Base-122 is currently an experimental encoding, and may undergo changes.

Basic Usage

Base-122 encoding produces UTF-8 characters, but encodes more bits per byte than base-64.

let base122 = require('./base122');
let inputData = require('fs').readFileSync('example.jpg')
let base64Encoded = inputData.toString('base64');
let base122Encoded = Buffer.from(base122.encode(inputData), 'utf8');

console.log("Original size = " + inputData.length); // Original size = 1429
console.log("Base-64 size = " + base64Encoded.length); // Base-64 size = 1908
console.log("Base-122 size = " + base122Encoded.length); // Base-122 size = 1635
console.log("Saved " + (base64Encoded.length - base122Encoded.length) + " bytes") // Saved 273 bytes

Note, even though base-122 produces valid UTF-8 characters, control characters aren't always preserved when copy pasting.
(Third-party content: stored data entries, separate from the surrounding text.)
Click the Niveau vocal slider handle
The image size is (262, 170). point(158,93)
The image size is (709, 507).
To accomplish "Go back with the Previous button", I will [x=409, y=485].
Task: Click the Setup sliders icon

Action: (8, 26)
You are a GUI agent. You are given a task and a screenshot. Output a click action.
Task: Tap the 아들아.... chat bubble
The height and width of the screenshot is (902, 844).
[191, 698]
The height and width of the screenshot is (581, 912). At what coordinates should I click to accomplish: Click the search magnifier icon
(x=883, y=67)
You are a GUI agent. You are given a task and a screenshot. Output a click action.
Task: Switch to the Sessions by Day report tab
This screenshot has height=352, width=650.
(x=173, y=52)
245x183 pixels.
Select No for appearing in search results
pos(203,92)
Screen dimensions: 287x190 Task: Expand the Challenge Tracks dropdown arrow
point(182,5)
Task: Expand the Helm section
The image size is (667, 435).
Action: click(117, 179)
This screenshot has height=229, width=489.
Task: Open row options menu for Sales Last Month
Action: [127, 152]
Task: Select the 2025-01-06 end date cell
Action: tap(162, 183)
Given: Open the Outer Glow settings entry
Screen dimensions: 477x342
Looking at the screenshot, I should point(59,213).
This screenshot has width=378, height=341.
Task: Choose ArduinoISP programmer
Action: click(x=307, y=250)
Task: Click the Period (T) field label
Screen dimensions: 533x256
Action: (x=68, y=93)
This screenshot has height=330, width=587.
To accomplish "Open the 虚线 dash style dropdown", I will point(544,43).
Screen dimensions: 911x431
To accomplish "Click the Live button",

Therefore, encodings should be saved to files through scripts, not copy-pasting. Here is an example of saving base-122 to a file:

let base122 = require('./base122'), fs = require('fs');
let encodedData = base122.encode([0b01101100, 0b11110000]);
fs.writeFileSync('encoded.txt', Buffer.from(encodedData), {encoding: 'utf-8'});

And to decode a base-122 encoded file:

let base122 = require('./base122'), fs = require('fs');
let fileData = fs.readFileSync('encoded.txt', {encoding: 'utf-8'});
let decodedData = base122.decode(fileData);

Using in Web Pages

Base-122 was created with the web in mind as an alternative to base-64 in data URIs. However, as explained in this article, base-122 is not recommended to be used in web pages. Base-64 compresses better than base-122 with gzip, and there is a performance penalty of decoding. However, the web decoder is still included in this repository as a proof-of-concept.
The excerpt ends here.